Time series forecast. Probability of forecasted value exceeding a threshold value?

#1
OK. Let's say that I have several years of monthly sales data. How would I go about finding the probability that monthly sales, three months in the future, will exceed a threshold value?

Is this something that's commonly done? I spent some time searching on the internet for this, but haven't found anything. Maybe, I'm not describing what I want properly or something.

In any case, if anyone has any references, examples, etc. on this, I'd love to check it out. Thanks.
 

staassis

Active Member
#2
Re: Time series forecast. Probability of forecasted value exceeding a threshold value

Several years of monthly data is too little for accurate estimation of tail probabilities (probabilities of exceeding or going under certain thresholds). In general, a statistically efficient approach would involve modeling the underlying process (sales) directly. You would use a time series model in which residuals are not normal but bootstrapped from the data.
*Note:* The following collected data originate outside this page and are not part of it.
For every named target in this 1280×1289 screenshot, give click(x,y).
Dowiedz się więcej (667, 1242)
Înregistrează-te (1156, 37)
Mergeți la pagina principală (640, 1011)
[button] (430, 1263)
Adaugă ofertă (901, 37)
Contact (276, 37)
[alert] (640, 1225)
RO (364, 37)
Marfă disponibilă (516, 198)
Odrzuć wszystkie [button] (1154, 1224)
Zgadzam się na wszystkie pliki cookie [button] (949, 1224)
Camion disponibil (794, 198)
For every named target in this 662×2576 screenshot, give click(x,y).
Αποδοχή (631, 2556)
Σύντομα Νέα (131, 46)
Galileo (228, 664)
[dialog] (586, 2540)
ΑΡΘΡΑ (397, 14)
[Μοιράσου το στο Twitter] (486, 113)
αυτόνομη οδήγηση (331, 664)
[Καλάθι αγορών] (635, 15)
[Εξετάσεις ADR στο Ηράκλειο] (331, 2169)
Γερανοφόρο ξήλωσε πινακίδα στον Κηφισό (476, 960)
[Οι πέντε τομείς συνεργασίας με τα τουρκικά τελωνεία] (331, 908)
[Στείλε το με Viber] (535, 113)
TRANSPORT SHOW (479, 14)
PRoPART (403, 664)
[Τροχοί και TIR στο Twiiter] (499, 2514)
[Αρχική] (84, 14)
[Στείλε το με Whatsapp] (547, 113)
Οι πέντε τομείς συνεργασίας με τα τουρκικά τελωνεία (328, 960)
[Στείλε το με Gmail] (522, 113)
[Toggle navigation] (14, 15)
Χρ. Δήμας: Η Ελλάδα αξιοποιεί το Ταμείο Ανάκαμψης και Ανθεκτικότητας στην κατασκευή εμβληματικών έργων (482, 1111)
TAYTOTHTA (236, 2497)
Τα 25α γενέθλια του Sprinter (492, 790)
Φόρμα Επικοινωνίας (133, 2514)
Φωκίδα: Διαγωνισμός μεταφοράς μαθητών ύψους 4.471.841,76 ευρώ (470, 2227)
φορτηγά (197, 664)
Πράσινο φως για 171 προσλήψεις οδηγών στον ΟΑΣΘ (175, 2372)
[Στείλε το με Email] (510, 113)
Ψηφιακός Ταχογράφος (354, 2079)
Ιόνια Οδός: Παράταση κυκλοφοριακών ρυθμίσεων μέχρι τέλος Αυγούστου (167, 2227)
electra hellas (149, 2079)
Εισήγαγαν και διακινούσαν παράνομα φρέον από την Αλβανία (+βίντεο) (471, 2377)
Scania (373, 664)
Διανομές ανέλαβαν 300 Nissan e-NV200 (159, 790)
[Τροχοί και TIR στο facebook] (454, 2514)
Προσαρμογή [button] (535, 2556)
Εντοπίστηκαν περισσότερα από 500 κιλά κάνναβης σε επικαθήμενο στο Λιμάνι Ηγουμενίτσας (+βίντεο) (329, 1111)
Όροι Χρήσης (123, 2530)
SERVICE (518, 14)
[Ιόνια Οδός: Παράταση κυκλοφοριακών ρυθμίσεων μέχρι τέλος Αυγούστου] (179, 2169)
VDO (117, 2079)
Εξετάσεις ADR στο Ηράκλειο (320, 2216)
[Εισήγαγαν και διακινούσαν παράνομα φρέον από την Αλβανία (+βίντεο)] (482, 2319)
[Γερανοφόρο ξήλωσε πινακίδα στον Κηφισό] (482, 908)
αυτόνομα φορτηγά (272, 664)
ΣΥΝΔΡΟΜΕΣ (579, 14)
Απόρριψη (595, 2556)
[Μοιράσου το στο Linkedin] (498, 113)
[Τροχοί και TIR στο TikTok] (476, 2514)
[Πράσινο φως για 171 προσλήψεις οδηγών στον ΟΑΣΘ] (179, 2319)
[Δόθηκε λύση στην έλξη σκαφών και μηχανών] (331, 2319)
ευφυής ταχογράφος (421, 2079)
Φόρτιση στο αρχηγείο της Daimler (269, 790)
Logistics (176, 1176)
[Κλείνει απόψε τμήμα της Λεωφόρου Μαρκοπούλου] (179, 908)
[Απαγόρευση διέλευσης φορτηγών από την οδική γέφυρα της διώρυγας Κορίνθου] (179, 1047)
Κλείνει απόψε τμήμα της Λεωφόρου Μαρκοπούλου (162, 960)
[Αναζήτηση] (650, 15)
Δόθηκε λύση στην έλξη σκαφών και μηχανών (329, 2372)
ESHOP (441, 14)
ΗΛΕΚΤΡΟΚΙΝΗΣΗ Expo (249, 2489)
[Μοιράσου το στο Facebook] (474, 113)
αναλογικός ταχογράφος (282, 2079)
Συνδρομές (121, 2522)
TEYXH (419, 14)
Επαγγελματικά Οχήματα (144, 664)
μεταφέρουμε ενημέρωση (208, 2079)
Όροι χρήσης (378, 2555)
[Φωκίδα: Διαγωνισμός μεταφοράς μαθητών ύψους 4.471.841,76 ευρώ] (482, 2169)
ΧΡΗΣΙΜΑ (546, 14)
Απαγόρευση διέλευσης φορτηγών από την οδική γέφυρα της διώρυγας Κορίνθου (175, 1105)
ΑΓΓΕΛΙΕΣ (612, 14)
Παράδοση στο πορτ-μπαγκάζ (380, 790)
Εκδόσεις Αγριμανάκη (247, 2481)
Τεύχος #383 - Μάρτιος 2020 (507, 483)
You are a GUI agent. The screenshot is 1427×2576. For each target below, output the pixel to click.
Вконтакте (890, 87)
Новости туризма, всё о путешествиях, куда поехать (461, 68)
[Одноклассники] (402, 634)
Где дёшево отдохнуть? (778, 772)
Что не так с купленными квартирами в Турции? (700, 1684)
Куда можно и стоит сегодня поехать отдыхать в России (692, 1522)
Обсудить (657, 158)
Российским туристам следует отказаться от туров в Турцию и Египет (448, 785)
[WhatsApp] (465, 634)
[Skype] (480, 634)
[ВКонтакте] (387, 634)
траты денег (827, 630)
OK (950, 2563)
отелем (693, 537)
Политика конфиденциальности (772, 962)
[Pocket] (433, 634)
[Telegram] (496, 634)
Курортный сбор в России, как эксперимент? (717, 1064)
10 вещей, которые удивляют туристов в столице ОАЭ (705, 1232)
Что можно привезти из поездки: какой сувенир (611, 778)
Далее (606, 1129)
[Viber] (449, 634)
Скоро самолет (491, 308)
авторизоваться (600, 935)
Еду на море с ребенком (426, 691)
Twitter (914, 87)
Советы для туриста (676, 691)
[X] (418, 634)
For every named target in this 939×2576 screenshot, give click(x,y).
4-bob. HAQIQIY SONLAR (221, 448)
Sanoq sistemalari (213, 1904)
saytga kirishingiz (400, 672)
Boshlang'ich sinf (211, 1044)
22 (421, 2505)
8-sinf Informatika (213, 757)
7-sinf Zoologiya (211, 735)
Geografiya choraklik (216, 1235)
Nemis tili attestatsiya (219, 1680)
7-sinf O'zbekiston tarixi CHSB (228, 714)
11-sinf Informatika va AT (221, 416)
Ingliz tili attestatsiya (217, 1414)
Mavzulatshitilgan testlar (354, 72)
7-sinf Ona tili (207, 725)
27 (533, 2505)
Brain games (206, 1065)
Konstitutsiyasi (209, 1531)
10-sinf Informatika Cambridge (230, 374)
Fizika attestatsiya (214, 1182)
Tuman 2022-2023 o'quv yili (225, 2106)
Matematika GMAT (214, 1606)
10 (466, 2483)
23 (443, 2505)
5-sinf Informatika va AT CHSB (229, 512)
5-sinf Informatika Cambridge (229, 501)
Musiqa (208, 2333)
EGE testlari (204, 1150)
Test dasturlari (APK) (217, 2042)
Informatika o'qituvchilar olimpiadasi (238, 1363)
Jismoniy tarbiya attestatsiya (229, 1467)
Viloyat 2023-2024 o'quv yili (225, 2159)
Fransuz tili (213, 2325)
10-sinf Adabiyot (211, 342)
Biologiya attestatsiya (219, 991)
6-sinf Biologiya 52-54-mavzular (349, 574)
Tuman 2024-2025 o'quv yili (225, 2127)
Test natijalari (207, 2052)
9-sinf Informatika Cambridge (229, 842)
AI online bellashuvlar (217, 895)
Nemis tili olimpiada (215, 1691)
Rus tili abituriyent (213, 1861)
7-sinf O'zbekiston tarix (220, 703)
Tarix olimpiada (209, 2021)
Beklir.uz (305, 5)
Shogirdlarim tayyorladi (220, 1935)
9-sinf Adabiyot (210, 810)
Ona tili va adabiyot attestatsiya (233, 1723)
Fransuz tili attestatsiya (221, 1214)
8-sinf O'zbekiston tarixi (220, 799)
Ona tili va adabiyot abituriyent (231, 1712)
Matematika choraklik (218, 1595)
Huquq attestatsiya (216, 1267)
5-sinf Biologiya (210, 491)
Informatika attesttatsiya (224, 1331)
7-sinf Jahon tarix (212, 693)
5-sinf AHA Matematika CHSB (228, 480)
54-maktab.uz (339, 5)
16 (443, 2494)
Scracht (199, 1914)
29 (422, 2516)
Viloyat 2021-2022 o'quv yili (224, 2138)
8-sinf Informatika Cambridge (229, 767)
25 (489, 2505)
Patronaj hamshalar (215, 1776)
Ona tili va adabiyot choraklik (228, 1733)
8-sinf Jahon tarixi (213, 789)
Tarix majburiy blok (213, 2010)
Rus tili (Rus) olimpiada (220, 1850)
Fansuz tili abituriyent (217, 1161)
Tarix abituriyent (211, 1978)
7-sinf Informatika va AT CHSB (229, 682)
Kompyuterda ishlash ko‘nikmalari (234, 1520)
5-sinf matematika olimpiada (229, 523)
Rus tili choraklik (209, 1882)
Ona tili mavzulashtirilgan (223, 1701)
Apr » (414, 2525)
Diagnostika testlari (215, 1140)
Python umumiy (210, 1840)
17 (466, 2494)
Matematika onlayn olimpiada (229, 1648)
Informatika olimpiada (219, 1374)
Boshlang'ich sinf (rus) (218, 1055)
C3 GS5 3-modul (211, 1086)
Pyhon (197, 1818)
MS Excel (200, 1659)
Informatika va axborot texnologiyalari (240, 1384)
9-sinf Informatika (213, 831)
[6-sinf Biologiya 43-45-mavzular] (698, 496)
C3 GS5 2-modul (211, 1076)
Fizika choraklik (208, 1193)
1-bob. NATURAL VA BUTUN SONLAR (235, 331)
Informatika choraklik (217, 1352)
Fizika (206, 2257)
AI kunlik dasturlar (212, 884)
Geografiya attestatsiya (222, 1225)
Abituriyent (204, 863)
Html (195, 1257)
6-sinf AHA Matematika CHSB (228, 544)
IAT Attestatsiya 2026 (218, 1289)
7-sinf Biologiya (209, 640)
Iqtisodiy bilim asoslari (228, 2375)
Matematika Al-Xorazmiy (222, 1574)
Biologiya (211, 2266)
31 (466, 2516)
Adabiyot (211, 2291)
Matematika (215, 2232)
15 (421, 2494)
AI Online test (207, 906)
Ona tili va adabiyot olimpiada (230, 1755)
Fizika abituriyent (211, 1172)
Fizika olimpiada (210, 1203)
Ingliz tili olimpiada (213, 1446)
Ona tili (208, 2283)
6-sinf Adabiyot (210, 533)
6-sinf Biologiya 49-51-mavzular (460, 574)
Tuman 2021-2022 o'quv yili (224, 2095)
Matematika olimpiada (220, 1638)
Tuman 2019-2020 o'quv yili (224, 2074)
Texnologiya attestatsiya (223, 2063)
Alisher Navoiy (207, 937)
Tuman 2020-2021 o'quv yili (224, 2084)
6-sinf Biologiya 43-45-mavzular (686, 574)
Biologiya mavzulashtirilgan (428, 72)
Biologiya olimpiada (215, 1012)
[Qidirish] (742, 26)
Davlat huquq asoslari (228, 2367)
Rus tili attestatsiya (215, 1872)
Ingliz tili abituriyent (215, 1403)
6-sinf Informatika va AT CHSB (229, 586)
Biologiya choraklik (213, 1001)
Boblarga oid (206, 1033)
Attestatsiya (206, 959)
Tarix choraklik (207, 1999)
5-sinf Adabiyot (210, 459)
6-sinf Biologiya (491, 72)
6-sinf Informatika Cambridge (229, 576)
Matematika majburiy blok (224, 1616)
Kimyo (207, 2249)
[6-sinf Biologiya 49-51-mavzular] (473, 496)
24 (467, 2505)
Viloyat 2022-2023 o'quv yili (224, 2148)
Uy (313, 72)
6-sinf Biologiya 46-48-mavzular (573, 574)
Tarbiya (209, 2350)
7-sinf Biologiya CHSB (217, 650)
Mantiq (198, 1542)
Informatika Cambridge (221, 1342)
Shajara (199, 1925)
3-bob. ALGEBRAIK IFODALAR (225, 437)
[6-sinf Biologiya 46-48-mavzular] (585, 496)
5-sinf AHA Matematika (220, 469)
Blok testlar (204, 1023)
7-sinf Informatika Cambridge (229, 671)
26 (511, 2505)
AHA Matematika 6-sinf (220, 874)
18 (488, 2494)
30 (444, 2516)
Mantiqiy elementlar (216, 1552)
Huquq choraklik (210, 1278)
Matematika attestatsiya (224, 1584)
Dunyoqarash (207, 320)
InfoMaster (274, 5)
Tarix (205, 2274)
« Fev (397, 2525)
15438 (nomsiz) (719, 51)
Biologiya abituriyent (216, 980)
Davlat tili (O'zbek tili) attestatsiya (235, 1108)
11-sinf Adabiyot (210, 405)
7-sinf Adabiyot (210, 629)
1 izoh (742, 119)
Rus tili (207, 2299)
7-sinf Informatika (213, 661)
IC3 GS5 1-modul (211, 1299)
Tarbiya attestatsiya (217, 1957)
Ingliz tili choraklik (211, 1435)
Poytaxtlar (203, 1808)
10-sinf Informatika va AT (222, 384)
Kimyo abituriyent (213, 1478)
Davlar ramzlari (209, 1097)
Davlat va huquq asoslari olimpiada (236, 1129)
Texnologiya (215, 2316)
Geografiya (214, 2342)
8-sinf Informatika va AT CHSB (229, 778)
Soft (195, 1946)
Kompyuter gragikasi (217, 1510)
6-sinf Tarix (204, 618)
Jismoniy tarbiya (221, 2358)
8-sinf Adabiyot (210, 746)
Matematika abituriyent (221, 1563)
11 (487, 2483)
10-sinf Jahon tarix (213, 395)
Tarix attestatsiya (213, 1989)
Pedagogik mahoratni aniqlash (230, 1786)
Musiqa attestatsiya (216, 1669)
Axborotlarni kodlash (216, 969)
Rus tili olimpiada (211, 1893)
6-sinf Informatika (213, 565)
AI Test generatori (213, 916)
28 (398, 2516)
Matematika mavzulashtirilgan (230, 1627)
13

Incorporating the empirical (bootstrapped) distribution of the residuals would allow you capture the tails of the distribution more accurately... Then you could simulate the estimated model 100,000 times and estimate the probability of exceeding any threshold at any point in the future.

In your specific case, it is possible to estimate only very simple models, like

deterministic (non-)linear trend + AR(3) + bootrstrapped residual.

No point to try adding any stochastic volatility effects
 

Stu

New Member
#3
Re: Time series forecast. Probability of forecasted value exceeding a threshold value

This sounds a bit like simulation, or even worst-case scenario analysis. I like staassis's of using bootstrap.